Maybe I’m misunderstanding, but your description of the “new source code checkpoint” is such a violation of the principles of source control that I have to wonder why you use source control at all. IMO if you try to solve this problem with some filesystem-specific trick you’re just making the problem worse.
Is there a reason for the source code dump that can’t be solved with a label in source control? Are you guys using a concurrent versioning system like cvs or does it use exclusive checkout?
Sorry I don’t have a GQ answer to your actual question. I will think about it and post if I can think of anything that does something like that.
I guess instead of souce code checkpoint I really should have said build checkpoint. It’s the latest build of all the changes which have been integrated into the build. It’s not the latest version of the source code. The build group takes all the tracks marked by the project admins as ready and builds them. It’s useful for developers to build against this code base since it means we are building with all the latest tracks which are completed.

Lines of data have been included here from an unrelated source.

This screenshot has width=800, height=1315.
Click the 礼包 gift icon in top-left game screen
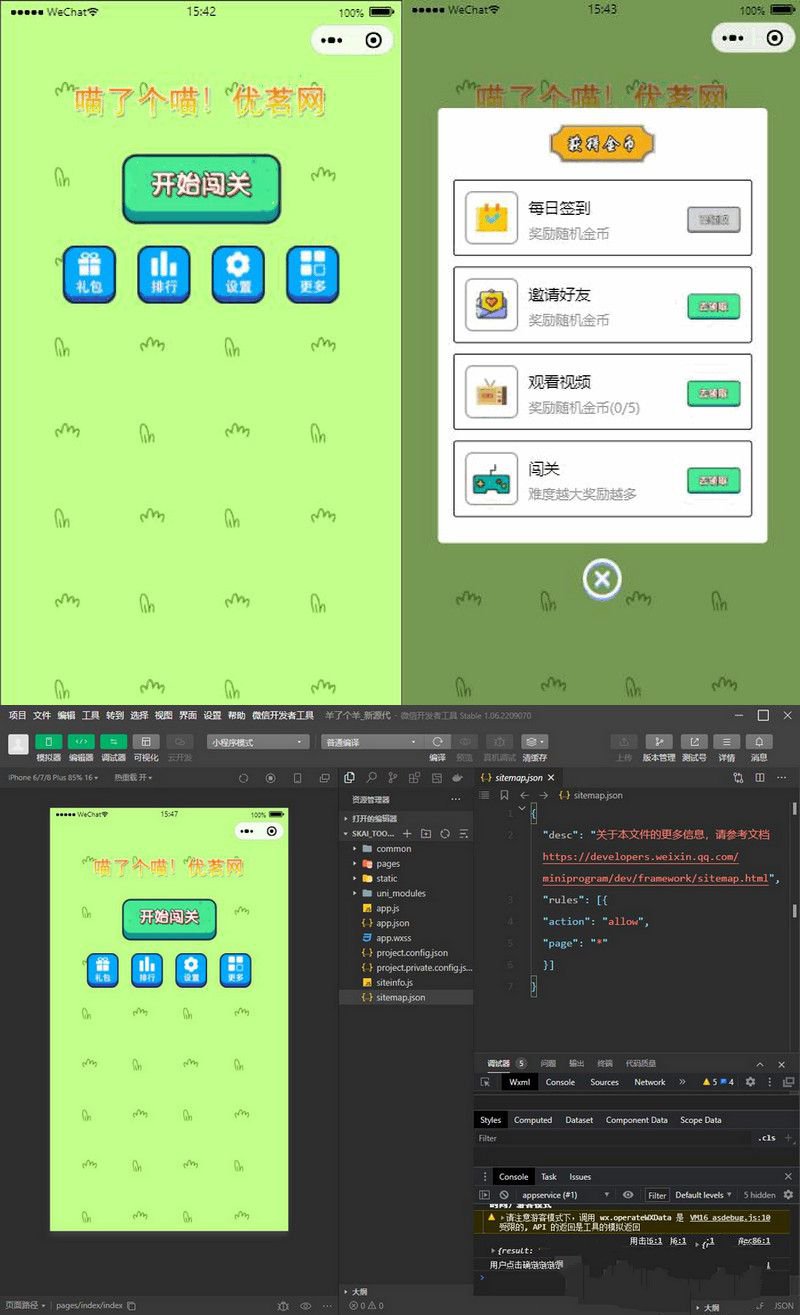click(89, 274)
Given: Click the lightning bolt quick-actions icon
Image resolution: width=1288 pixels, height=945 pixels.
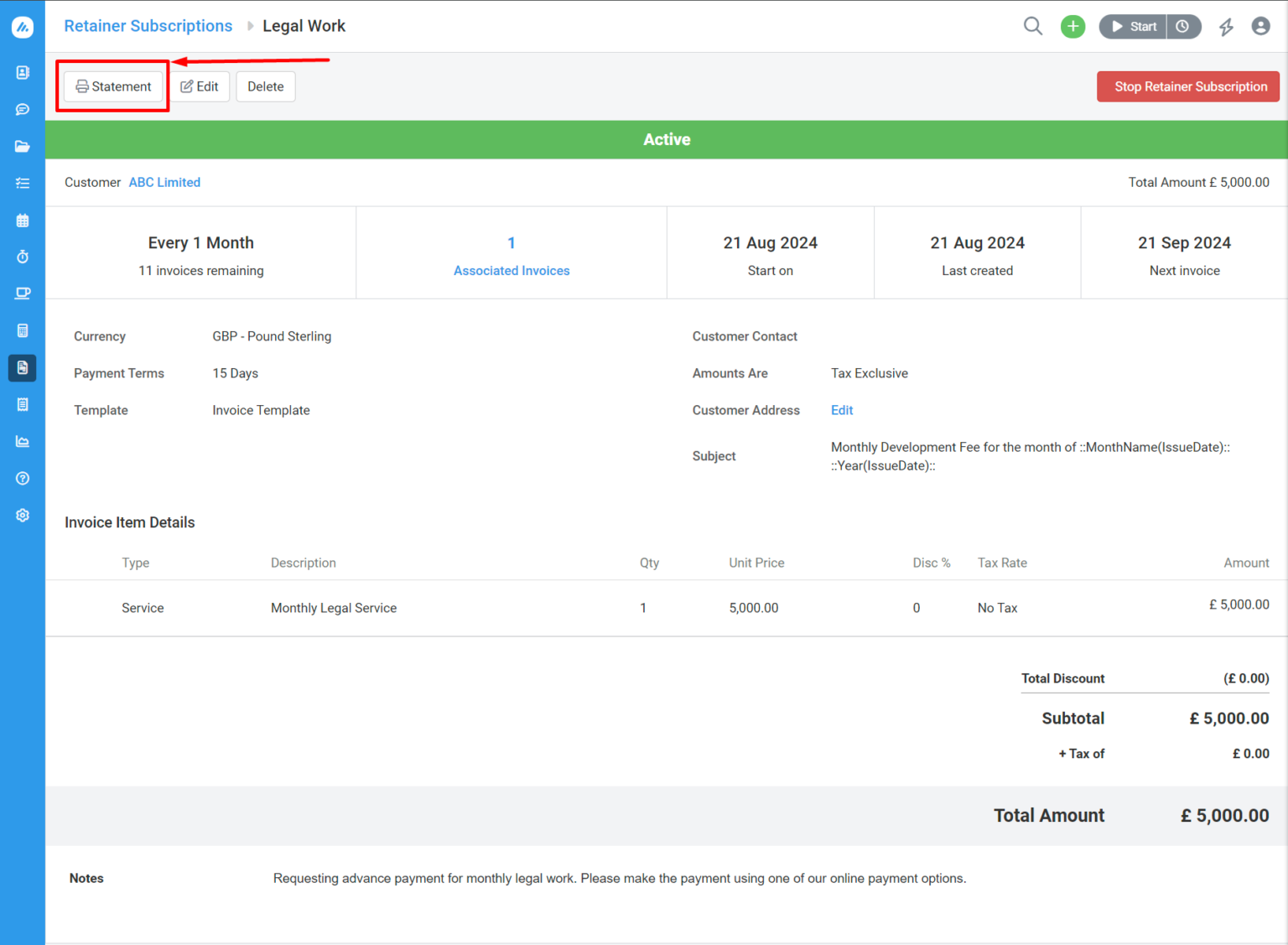Looking at the screenshot, I should pos(1226,26).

Somebody will probably come along with a much better recommendation, but it might interest you to know that one of the new features in Windows 7 would somewhat cover this. “Libraries” are essentially virtual folders that contain multiple other folders. I don’t know how they handle duplicates (or if that handling is customizable), though, so I’m not sure if your scenario could be handled. And, obviously, you’d have to upgrade to Windows 7.
Are these “Libraries” like using symlinks in Unix/Linux? If so, that’s sweet—NTFS has supported hard links for years, but they never had a good analog to symbolic links.